4. Scanning a website for vulnerabilities

The next step in website testing is automated vulnerability scanning. Scanners allow you to quickly identify many vulnerabilities, which may not always be possible through manual testing. It's generally recommended to use at least two scanners because their results can differ. Here are factors to consider when using automated scanners:

  • Scanners can only test for vulnerabilities they were designed for. For example, if a program is designed to search only for Command Injection, it won't be able to detect vulnerabilities like CSRF or SQL Injection.
  • A scanner might miss an existing vulnerability or flag a false positive. Always verify the results. In practice, this means the tester analyzes the results and replicates actions manually.
  • Scanner activity can generate a lot of "noise" since it produces a large amount of suspicious traffic. This could trigger responses from Web Application Firewalls (WAF), Intrusion Prevention Systems (IPS), Anti-DDoS devices, or the provider itself, affecting scan results.
  • In some cases, a scanner might temporarily disrupt the site or damage its database.
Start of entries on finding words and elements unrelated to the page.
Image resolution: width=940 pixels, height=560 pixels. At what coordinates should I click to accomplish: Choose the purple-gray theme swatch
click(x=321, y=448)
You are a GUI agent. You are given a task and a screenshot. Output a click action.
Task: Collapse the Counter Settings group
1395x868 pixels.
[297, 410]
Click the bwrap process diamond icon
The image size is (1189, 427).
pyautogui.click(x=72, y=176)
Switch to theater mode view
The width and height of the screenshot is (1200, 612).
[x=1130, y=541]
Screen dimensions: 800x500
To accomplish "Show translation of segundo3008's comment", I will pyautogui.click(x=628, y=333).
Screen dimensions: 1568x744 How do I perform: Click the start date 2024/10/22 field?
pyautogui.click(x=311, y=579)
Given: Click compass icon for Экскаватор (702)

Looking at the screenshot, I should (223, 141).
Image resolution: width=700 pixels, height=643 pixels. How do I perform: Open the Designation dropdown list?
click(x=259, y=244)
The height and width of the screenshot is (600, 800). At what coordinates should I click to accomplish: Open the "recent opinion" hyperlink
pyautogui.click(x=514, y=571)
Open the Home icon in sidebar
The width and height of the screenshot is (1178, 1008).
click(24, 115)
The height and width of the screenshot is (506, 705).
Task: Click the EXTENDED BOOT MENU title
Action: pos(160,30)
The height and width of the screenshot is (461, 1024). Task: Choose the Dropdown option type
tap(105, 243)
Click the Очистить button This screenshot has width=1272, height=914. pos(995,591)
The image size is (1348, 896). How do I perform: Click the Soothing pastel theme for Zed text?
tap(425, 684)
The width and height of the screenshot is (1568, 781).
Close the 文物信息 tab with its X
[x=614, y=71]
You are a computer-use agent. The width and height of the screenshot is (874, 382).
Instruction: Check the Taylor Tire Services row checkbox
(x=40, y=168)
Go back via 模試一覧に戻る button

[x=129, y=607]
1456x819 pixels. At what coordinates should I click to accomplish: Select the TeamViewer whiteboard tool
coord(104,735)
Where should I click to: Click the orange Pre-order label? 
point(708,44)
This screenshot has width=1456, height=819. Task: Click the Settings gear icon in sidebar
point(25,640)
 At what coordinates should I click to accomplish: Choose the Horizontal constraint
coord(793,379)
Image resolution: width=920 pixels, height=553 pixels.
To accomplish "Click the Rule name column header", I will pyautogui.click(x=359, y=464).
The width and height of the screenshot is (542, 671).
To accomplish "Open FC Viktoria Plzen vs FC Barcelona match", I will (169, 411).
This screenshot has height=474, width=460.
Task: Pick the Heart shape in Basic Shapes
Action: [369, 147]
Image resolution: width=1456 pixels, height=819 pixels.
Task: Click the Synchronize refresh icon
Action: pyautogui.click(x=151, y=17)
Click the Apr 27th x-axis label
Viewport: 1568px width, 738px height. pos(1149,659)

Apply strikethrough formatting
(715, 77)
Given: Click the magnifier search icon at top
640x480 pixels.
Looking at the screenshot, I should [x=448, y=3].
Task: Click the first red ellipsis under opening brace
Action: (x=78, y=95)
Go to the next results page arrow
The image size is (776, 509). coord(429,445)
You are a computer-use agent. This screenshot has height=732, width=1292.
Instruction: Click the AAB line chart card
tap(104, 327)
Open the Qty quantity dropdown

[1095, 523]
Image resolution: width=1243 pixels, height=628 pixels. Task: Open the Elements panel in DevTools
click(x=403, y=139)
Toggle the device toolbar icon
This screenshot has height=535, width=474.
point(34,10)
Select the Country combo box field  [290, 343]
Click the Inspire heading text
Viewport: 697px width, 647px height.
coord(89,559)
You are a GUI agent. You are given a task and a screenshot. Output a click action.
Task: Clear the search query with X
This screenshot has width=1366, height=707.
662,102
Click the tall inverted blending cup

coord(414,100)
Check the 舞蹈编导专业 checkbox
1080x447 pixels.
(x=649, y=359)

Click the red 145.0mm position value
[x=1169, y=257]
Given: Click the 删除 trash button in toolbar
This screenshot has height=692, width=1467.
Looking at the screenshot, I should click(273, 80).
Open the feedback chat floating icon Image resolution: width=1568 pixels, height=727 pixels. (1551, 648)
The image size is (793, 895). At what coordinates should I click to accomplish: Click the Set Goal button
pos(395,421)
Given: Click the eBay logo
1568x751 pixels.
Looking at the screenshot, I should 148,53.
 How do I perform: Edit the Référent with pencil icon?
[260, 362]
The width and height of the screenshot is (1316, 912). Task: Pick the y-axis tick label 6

If using a scanner is not possible or prohibited, manual testing is the only option. However, it takes much more time and there's a risk of missing vulnerabilities. This is why checklists are often used in manual testing.

There are numerous scanners available, both commercial and free. Here is a list of some programs:

Commercial:

  • Burp Suite Pro
  • Nessus
  • Qualys
  • Acunetix

Free:

  • Nikto
  • OWASP ZAP
  • Wapiti
  • OpenVAS

In this course, we will explore the functionality of some free scanners.